→ **WORK INSTRUCTION**: Your task is to return the listing below word for word, without any of its images.

→ **SUPPLIED INFORMATION**:

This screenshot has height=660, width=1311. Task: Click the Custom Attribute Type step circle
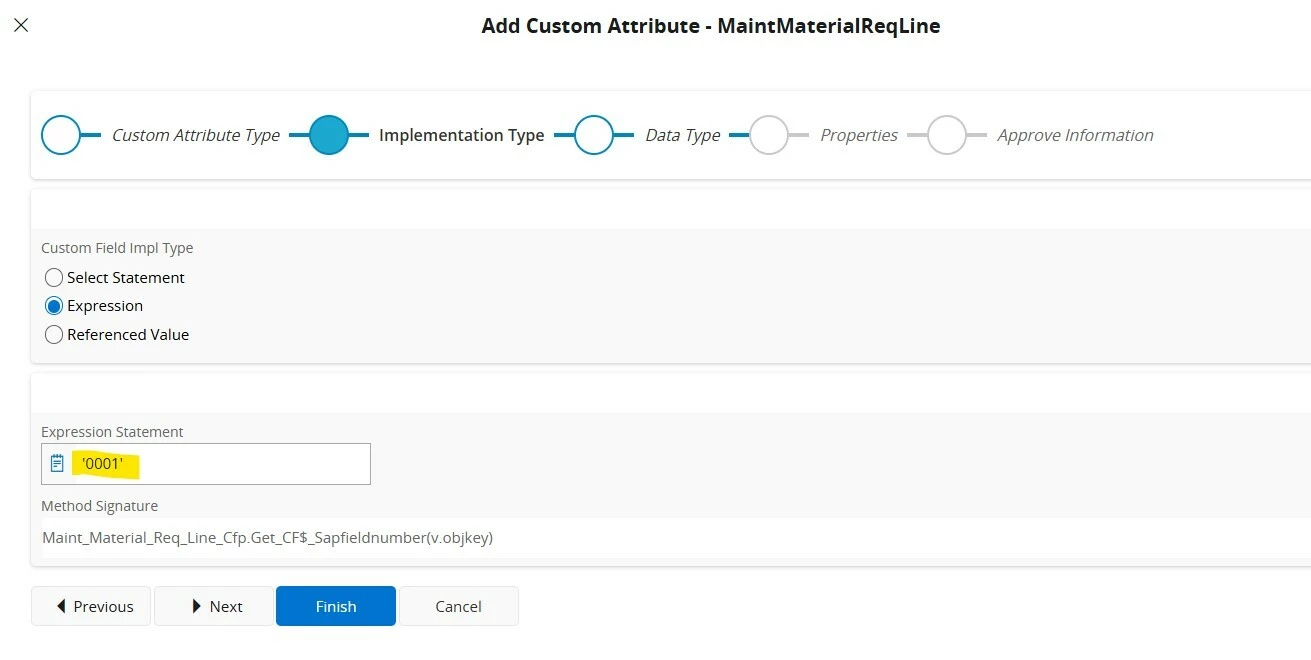click(x=61, y=135)
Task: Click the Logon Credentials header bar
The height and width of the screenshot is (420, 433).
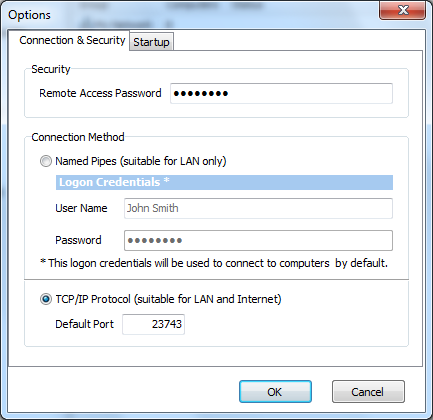Action: click(224, 182)
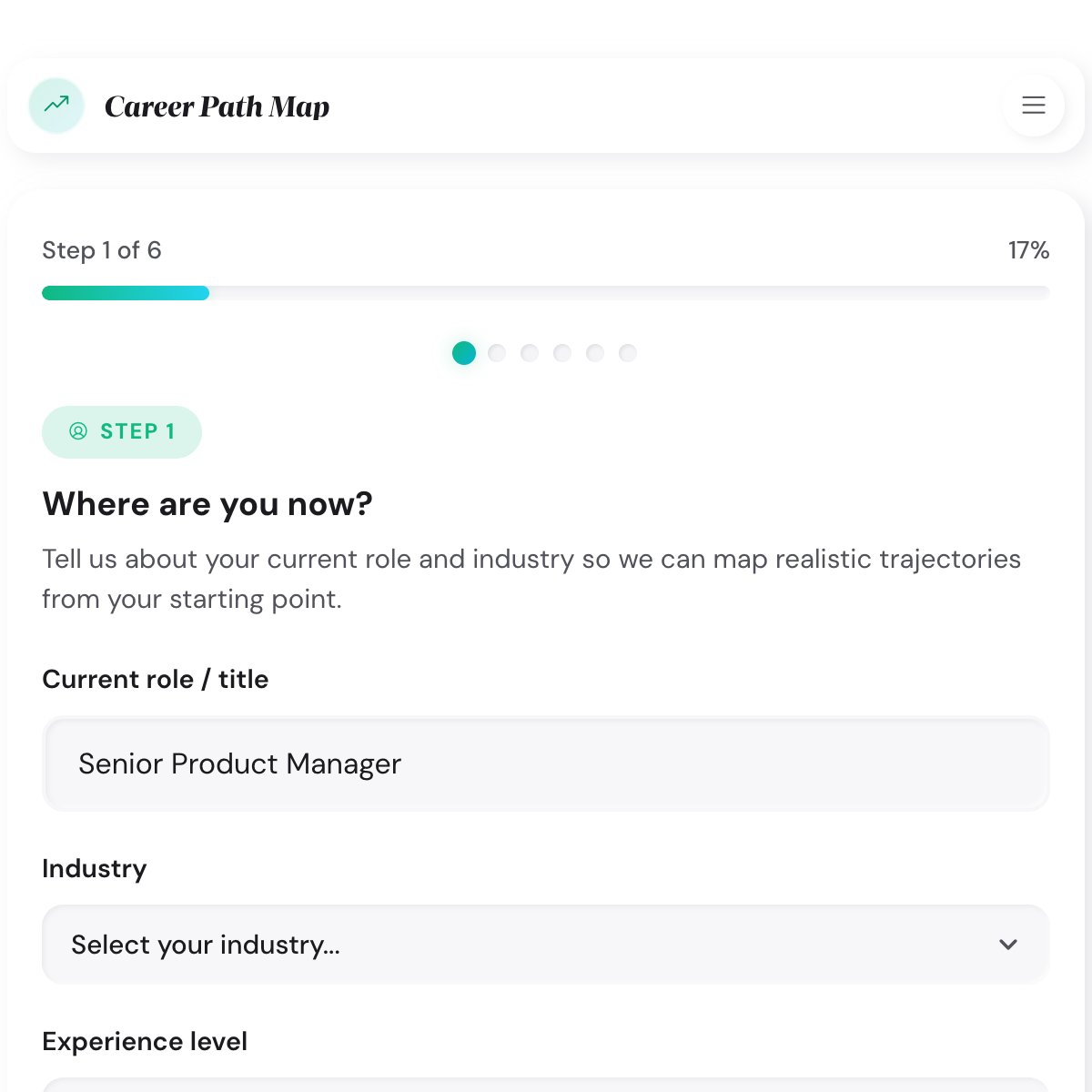Click the STEP 1 badge

[x=122, y=431]
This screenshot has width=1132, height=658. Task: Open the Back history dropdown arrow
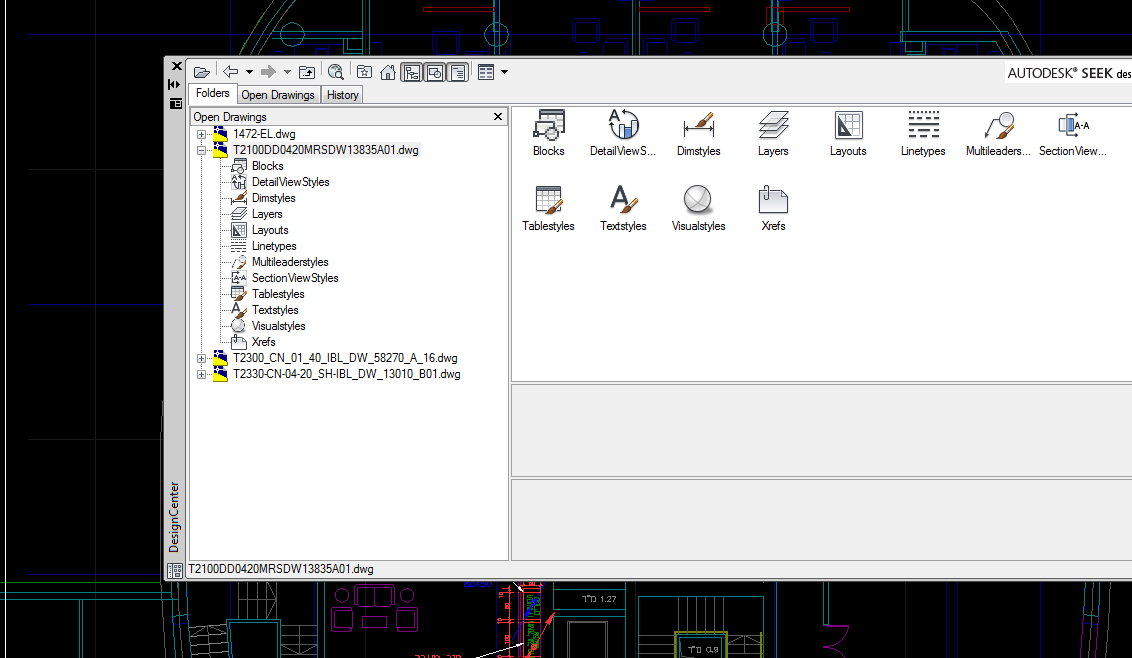[249, 72]
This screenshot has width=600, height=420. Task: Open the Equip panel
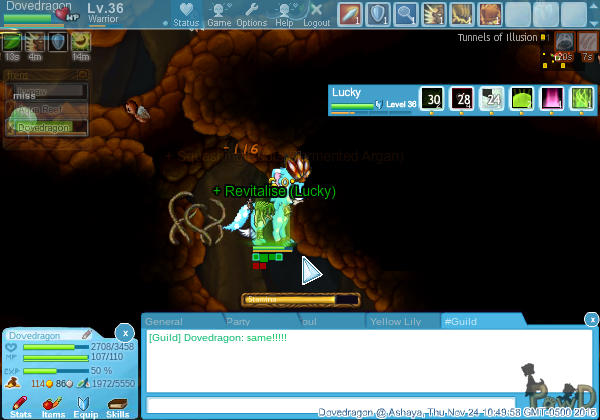pos(85,404)
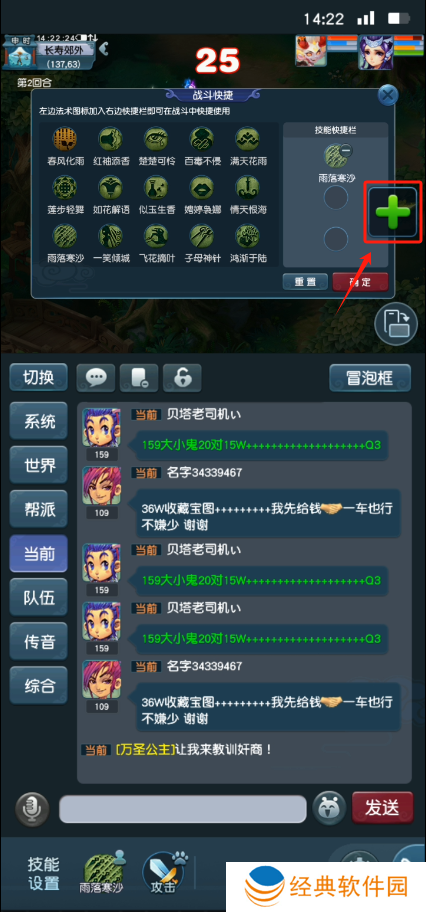Select the 楚楚可怜 skill icon
This screenshot has height=912, width=426.
click(x=157, y=139)
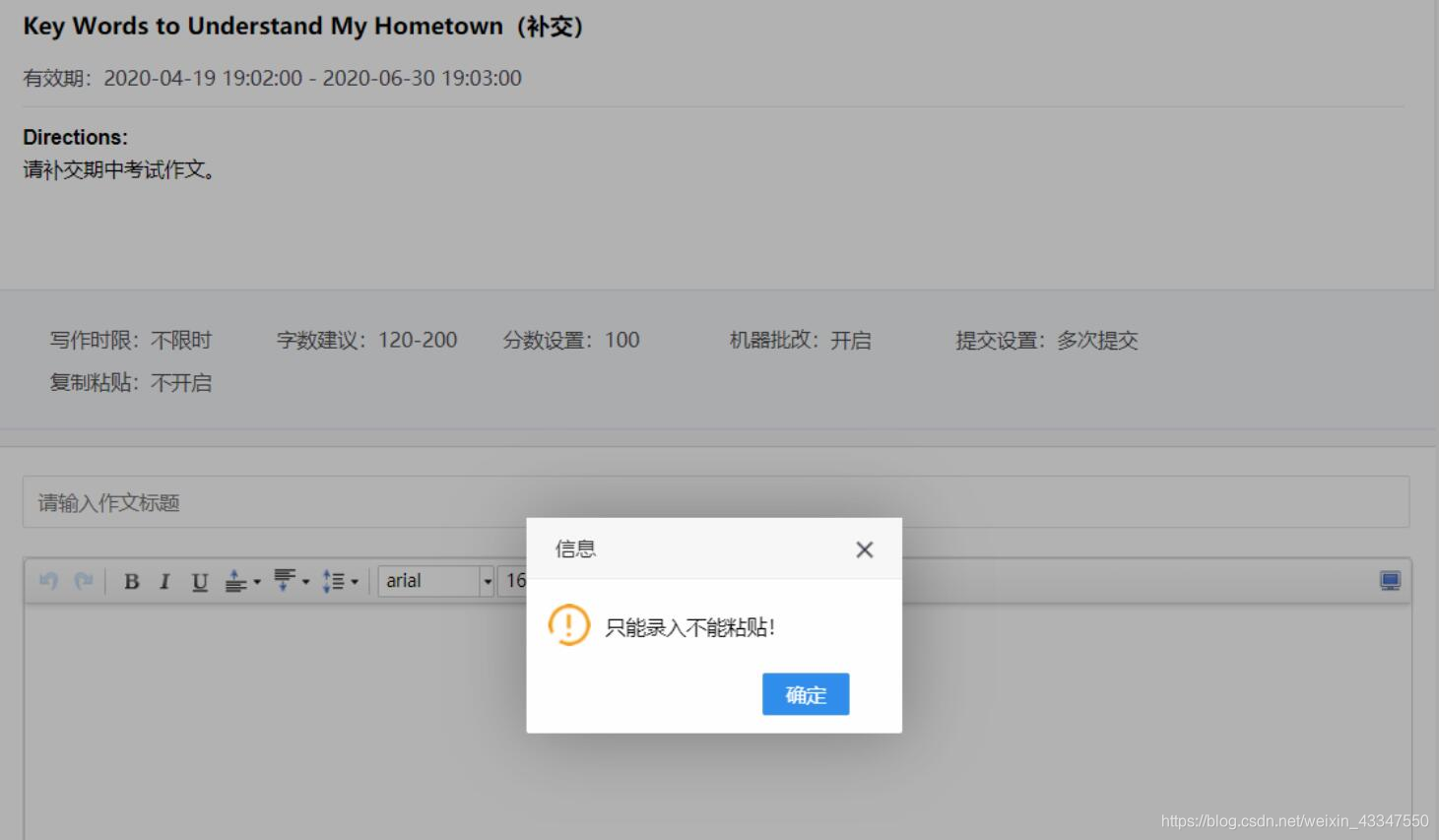
Task: Toggle underline formatting with the U button
Action: [x=199, y=581]
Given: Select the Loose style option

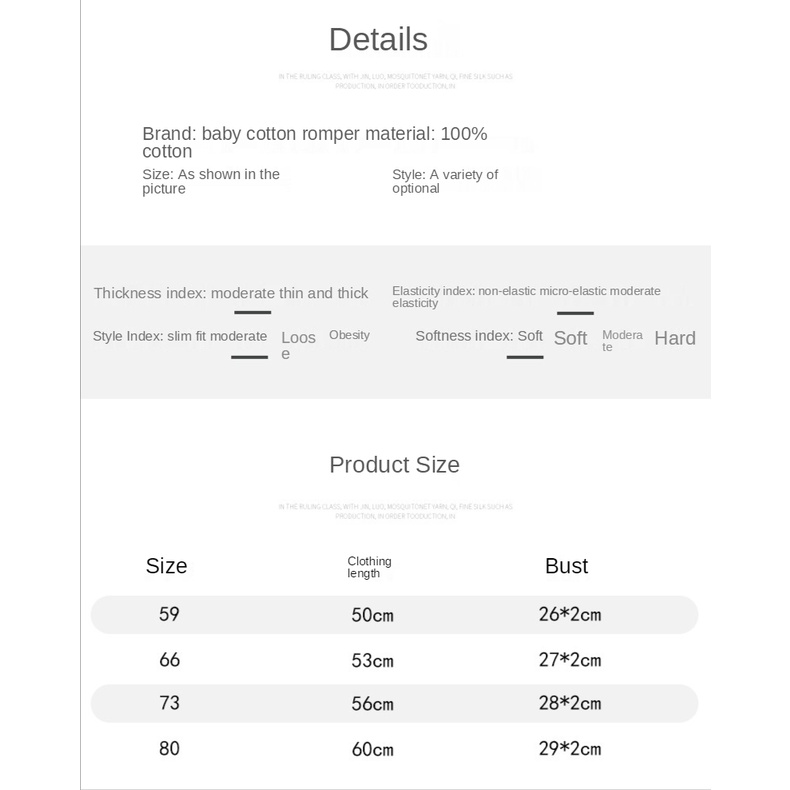Looking at the screenshot, I should point(298,344).
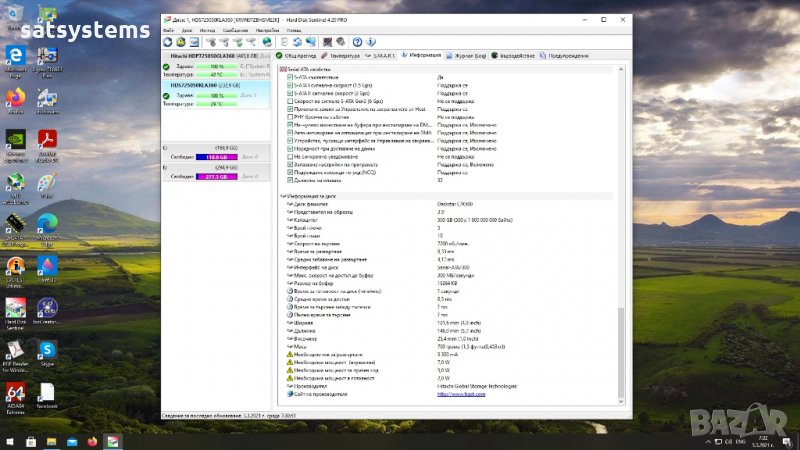Open the Температура tab
Image resolution: width=800 pixels, height=450 pixels.
click(343, 55)
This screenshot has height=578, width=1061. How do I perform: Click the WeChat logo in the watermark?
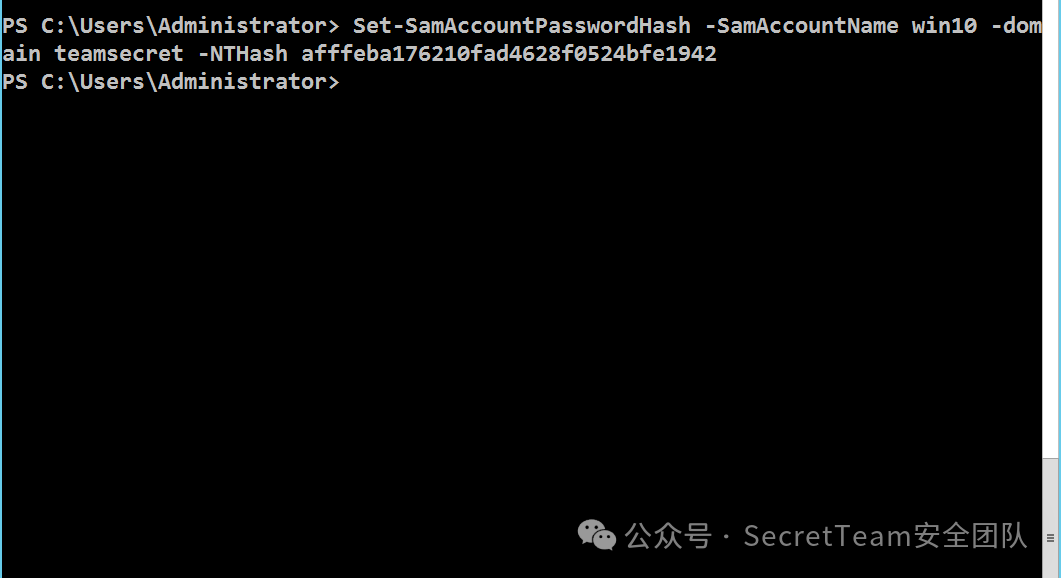click(596, 535)
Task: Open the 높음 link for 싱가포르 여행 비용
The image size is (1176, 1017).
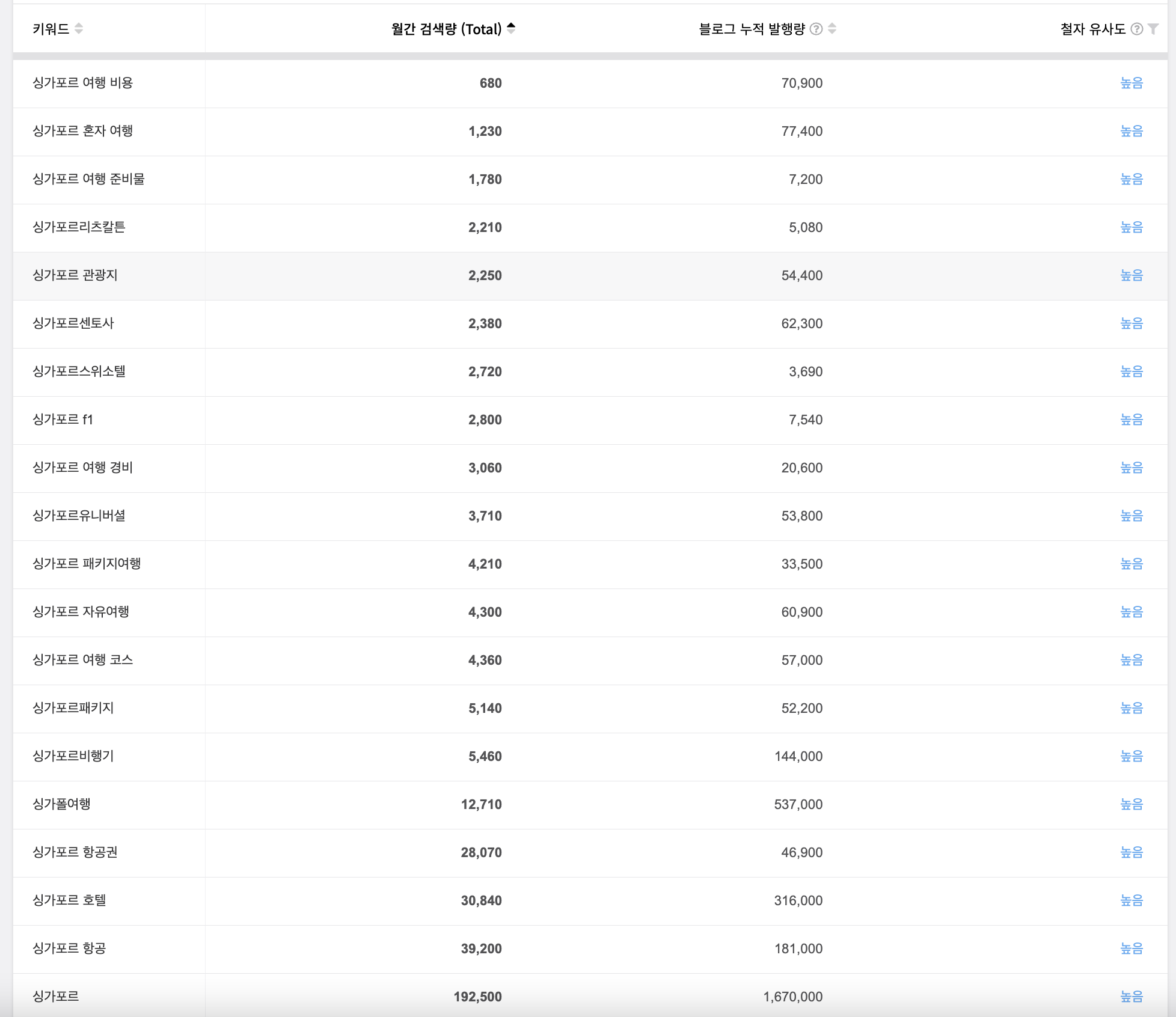Action: [1132, 83]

→ **YOUR SOLUTION**:
This screenshot has height=660, width=1311. Task: Click the Custom Attribute Type step circle
click(x=61, y=135)
Task: Click the Logon Credentials header bar
The height and width of the screenshot is (420, 433).
Action: click(224, 182)
Click the STEP 1 badge

[x=122, y=431]
This screenshot has width=1132, height=658. Task: Open the Back history dropdown arrow
[249, 72]
This screenshot has width=600, height=420. Task: Open the Equip panel
pos(85,404)
Select the 楚楚可怜 skill icon
This screenshot has height=912, width=426.
click(x=157, y=139)
Task: Toggle underline formatting with the U button
Action: [x=199, y=581]
Given: Select the Loose style option

Looking at the screenshot, I should point(298,344).
Open the Температура tab
Image resolution: width=800 pixels, height=450 pixels.
click(343, 55)
This screenshot has height=578, width=1061. How do I perform: Click the WeChat logo in the watermark?
click(596, 535)
Task: Open the 높음 link for 싱가포르 여행 비용
The image size is (1176, 1017).
Action: [1132, 83]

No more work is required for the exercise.